After three SEC coaches in two weeks, including Tennessee's Kiffin, received reprimands for ripping officials, the conference has decided that future punishment for similar antics will be fines and suspensions.
A memorandum was sent by the league office on Friday to every school making them aware of the change, which is effective immediately.
Commissioner Mike Slive, in his eighth season with the conference, was given full discretion by the league's athletic directors and presidents to hand out the punishment. He will determine the amount of fines and lengths of suspensions on a case-by-case basis.
"On rare occasions over the last seven years there were several private reprimands and that took care of the matter," Slive told the AP in a telephone interview. "On occasion there were public reprimands and that took care of it. It became clear to me after last week that I was no longer interested in reprimands.
"We will go right to suspensions and fines."
The Big 12, Big Ten, ACC, Pac-10 and Mountain West conferences also use public reprimands, fines and suspensions as penalties for coaches who are publicly critical of officiating.
The SEC's officiating, and public complaints by a few coaches about it, has drawn plenty of unwanted attention to Slive's conference.

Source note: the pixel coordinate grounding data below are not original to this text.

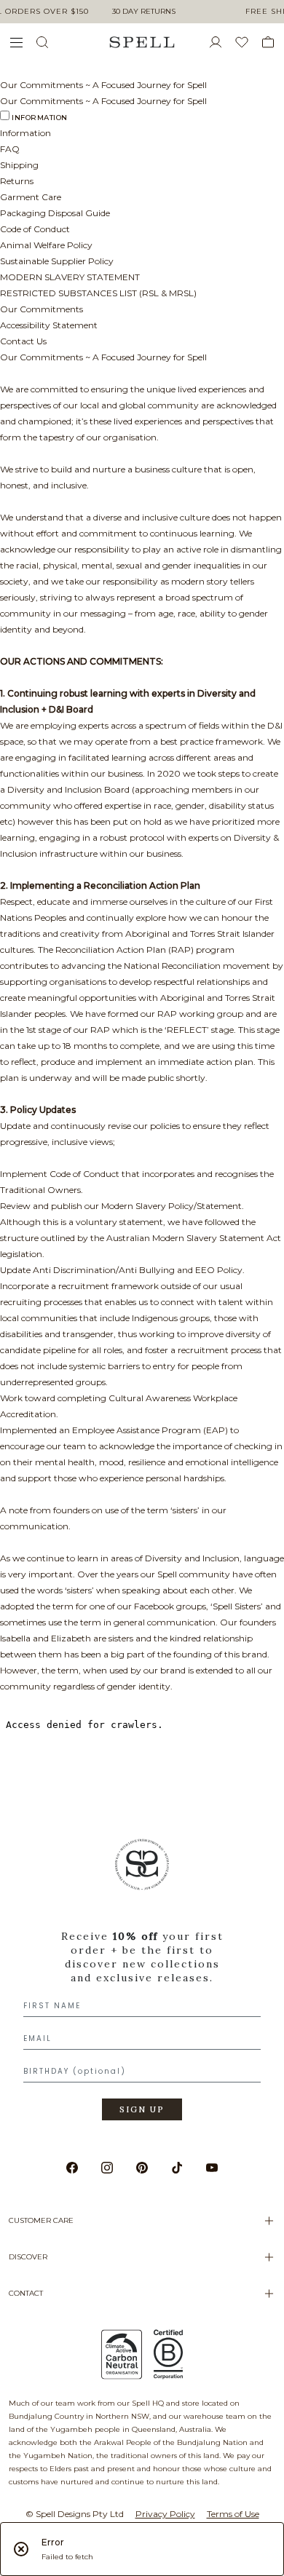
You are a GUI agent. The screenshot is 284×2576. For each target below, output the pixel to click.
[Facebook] (72, 2167)
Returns (16, 180)
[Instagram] (107, 2167)
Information (40, 117)
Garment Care (30, 196)
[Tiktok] (177, 2167)
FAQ (10, 148)
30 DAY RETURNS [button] (143, 11)
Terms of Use (233, 2513)
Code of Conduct (35, 228)
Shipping (19, 164)
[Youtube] (212, 2167)
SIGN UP (142, 2109)
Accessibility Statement (49, 325)
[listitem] (142, 1985)
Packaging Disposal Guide (55, 212)
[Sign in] (221, 42)
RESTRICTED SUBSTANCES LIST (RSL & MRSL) (98, 293)
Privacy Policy (165, 2513)
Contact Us (23, 341)
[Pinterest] (142, 2167)
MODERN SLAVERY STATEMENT (70, 277)
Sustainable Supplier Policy (57, 260)
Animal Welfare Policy (46, 244)
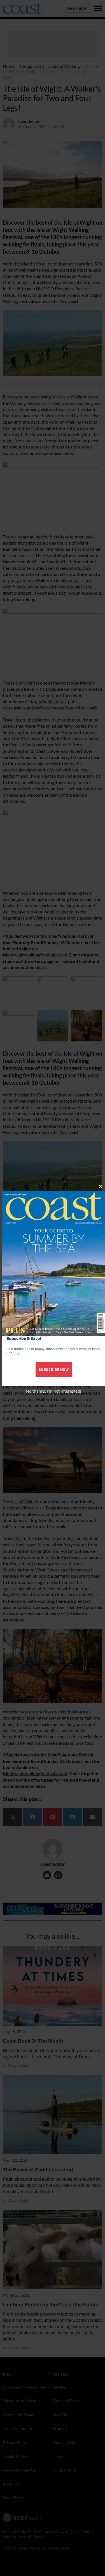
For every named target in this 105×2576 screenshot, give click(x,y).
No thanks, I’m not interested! (53, 1391)
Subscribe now (54, 1369)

Last week, an officiating crew was suspended after it called penalties the league said were not supported by video evidence in the LSU-Georgia game Oct. 3 and the Arkansas-Florida game Oct. 17. The SEC publicly announced the suspensions, an unprecedented move by the conference.
Slive said that while he believes the SEC officiating has been good this season, the unusual circumstances with that one crew convinced him to go public with the punishment.
"It had to do with a very unusual confluence of events that we have not seen before and I doubt we will see again, in that we had two calls by a crew over a relatively short period of time that the video evidence did not support," Slive said. "And one of the rules in play was the excessive celebration rule that has long been a subject of public debate.
"Given all that, we felt it was important to say publicly the discipline we had imposed. That is not something we expect to have to do again."